> _Given data_:
- - - - -
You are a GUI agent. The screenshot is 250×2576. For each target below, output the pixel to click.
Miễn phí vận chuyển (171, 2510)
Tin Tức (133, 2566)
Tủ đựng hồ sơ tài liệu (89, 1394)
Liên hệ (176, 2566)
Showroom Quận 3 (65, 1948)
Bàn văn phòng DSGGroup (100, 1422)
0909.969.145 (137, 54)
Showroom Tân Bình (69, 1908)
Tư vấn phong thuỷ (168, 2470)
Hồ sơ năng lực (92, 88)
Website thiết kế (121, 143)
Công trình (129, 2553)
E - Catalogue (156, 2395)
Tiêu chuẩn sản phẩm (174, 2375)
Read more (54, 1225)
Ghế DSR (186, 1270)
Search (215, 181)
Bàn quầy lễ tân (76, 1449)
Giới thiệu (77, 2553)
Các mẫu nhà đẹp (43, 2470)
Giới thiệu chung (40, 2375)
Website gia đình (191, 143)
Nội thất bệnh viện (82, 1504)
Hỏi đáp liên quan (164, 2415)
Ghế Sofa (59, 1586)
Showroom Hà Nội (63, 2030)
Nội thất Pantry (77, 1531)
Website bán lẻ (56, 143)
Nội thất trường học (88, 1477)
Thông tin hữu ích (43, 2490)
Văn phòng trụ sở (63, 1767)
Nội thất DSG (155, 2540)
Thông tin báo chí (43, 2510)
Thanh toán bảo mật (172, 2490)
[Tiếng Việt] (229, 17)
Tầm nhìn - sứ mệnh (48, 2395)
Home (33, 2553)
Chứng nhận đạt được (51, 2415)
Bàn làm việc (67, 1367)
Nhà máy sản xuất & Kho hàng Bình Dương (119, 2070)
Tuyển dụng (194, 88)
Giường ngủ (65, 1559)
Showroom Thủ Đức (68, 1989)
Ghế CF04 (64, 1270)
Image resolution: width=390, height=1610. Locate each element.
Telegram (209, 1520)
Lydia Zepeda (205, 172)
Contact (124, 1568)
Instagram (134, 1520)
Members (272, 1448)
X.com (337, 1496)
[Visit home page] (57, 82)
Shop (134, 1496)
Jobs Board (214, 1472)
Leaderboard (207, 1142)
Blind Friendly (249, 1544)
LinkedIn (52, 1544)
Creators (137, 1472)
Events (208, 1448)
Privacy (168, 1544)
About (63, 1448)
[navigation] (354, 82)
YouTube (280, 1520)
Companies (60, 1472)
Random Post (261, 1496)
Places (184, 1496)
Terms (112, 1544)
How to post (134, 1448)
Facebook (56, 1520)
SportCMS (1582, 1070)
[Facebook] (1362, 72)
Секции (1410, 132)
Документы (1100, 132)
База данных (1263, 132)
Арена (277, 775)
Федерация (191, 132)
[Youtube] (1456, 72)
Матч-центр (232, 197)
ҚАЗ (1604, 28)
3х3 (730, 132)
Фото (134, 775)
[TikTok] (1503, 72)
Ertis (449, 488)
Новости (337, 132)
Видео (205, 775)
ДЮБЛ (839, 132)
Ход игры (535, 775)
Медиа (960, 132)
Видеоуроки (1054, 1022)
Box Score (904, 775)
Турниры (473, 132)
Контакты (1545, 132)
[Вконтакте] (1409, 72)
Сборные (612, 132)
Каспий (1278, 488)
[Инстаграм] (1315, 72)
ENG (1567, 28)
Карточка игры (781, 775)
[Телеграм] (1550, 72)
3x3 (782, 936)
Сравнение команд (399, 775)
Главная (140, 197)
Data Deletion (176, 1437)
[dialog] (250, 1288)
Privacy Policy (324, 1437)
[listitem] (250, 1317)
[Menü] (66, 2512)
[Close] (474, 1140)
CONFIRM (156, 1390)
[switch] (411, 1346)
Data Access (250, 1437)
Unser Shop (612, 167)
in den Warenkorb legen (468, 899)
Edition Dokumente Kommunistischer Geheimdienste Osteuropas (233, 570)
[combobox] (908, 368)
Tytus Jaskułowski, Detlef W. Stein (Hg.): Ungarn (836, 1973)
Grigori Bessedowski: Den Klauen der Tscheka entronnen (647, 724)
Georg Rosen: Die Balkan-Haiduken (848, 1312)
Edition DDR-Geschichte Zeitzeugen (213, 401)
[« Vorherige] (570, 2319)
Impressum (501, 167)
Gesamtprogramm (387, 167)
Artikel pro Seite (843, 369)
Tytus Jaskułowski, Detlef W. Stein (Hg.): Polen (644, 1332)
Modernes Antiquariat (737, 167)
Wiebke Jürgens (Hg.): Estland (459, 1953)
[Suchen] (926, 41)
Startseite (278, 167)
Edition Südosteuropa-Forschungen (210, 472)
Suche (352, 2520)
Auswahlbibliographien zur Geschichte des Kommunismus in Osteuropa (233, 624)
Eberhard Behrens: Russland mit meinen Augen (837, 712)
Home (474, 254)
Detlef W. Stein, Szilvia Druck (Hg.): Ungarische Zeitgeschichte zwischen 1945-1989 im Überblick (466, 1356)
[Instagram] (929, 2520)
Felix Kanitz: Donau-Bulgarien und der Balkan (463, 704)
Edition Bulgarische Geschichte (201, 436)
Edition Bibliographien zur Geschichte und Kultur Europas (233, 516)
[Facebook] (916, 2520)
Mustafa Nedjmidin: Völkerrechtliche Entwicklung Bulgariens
- - - - -
> _Try it_:
Copy the data exactly as it was presented.

> _Your response_:
You are a GUI agent. The screenshot is 250×2576. For each target below, output the pixel to click.
Miễn phí vận chuyển (171, 2510)
Tin Tức (133, 2566)
Tủ đựng hồ sơ tài liệu (89, 1394)
Liên hệ (176, 2566)
Showroom Quận 3 (65, 1948)
Bàn văn phòng DSGGroup (100, 1422)
0909.969.145 (137, 54)
Showroom Tân Bình (69, 1908)
Tư vấn phong thuỷ (168, 2470)
Hồ sơ năng lực (92, 88)
Website thiết kế (121, 143)
Công trình (129, 2553)
E - Catalogue (156, 2395)
Tiêu chuẩn sản phẩm (174, 2375)
Read more (54, 1225)
Ghế DSR (186, 1270)
Search (215, 181)
Bàn quầy lễ tân (76, 1449)
Giới thiệu (77, 2553)
Các mẫu nhà đẹp (43, 2470)
Giới thiệu chung (40, 2375)
Website gia đình (191, 143)
Nội thất bệnh viện (82, 1504)
Hỏi đáp liên quan (164, 2415)
Ghế Sofa (59, 1586)
Showroom Hà Nội (63, 2030)
Nội thất Pantry (77, 1531)
Website bán lẻ (56, 143)
Nội thất trường học (88, 1477)
Thông tin hữu ích (43, 2490)
Văn phòng trụ sở (63, 1767)
Nội thất DSG (155, 2540)
Thông tin báo chí (43, 2510)
Thanh toán bảo mật (172, 2490)
[Tiếng Việt] (229, 17)
Tầm nhìn - sứ mệnh (48, 2395)
Home (33, 2553)
Chứng nhận đạt được (51, 2415)
Bàn làm việc (67, 1367)
Nhà máy sản xuất & Kho hàng Bình Dương (119, 2070)
Tuyển dụng (194, 88)
Giường ngủ (65, 1559)
Showroom Thủ Đức (68, 1989)
Ghế CF04 (64, 1270)
Image resolution: width=390, height=1610. Locate each element.
Telegram (209, 1520)
Lydia Zepeda (205, 172)
Contact (124, 1568)
Instagram (134, 1520)
Members (272, 1448)
X.com (337, 1496)
[Visit home page] (57, 82)
Shop (134, 1496)
Jobs Board (214, 1472)
Leaderboard (207, 1142)
Blind Friendly (249, 1544)
LinkedIn (52, 1544)
Creators (137, 1472)
Events (208, 1448)
Privacy (168, 1544)
About (63, 1448)
[navigation] (354, 82)
YouTube (280, 1520)
Companies (60, 1472)
Random Post (261, 1496)
Places (184, 1496)
Terms (112, 1544)
How to post (134, 1448)
Facebook (56, 1520)
SportCMS (1582, 1070)
[Facebook] (1362, 72)
Секции (1410, 132)
Документы (1100, 132)
База данных (1263, 132)
Арена (277, 775)
Федерация (191, 132)
[Youtube] (1456, 72)
Матч-центр (232, 197)
ҚАЗ (1604, 28)
3х3 (730, 132)
Фото (134, 775)
[TikTok] (1503, 72)
Ertis (449, 488)
Новости (337, 132)
Видео (205, 775)
ДЮБЛ (839, 132)
Ход игры (535, 775)
Медиа (960, 132)
Видеоуроки (1054, 1022)
Box Score (904, 775)
Турниры (473, 132)
Контакты (1545, 132)
[Вконтакте] (1409, 72)
Сборные (612, 132)
Каспий (1278, 488)
[Инстаграм] (1315, 72)
ENG (1567, 28)
Карточка игры (781, 775)
[Телеграм] (1550, 72)
3x3 (782, 936)
Сравнение команд (399, 775)
Главная (140, 197)
Data Deletion (176, 1437)
[dialog] (250, 1288)
Privacy Policy (324, 1437)
[listitem] (250, 1317)
[Menü] (66, 2512)
[Close] (474, 1140)
CONFIRM (156, 1390)
[switch] (411, 1346)
Data Access (250, 1437)
Unser Shop (612, 167)
in den Warenkorb legen (468, 899)
Edition Dokumente Kommunistischer Geheimdienste Osteuropas (233, 570)
[combobox] (908, 368)
Tytus Jaskułowski, Detlef W. Stein (Hg.): Ungarn (836, 1973)
Grigori Bessedowski: Den Klauen der Tscheka entronnen (647, 724)
Georg Rosen: Die Balkan-Haiduken (848, 1312)
Edition DDR-Geschichte Zeitzeugen (213, 401)
[« Vorherige] (570, 2319)
Impressum (501, 167)
Gesamtprogramm (387, 167)
Artikel pro Seite (843, 369)
Tytus Jaskułowski, Detlef W. Stein (Hg.): Polen (644, 1332)
Modernes Antiquariat (737, 167)
Wiebke Jürgens (Hg.): Estland (459, 1953)
[Suchen] (926, 41)
Startseite (278, 167)
Edition Südosteuropa-Forschungen (210, 472)
Suche (352, 2520)
Auswahlbibliographien zur Geschichte des Kommunismus in Osteuropa (233, 624)
Eberhard Behrens: Russland mit meinen Augen (837, 712)
Home (474, 254)
Detlef W. Stein, Szilvia Druck (Hg.): Ungarische Zeitgeschichte zwischen 1945-1989 im Überblick (466, 1356)
[Instagram] (929, 2520)
Felix Kanitz: Donau-Bulgarien und der Balkan (463, 704)
Edition Bulgarische Geschichte (201, 436)
Edition Bibliographien zur Geschichte und Kultur Europas (233, 516)
[Facebook] (916, 2520)
Mustafa Nedjmidin: Völkerrechtliche Entwicklung Bulgariens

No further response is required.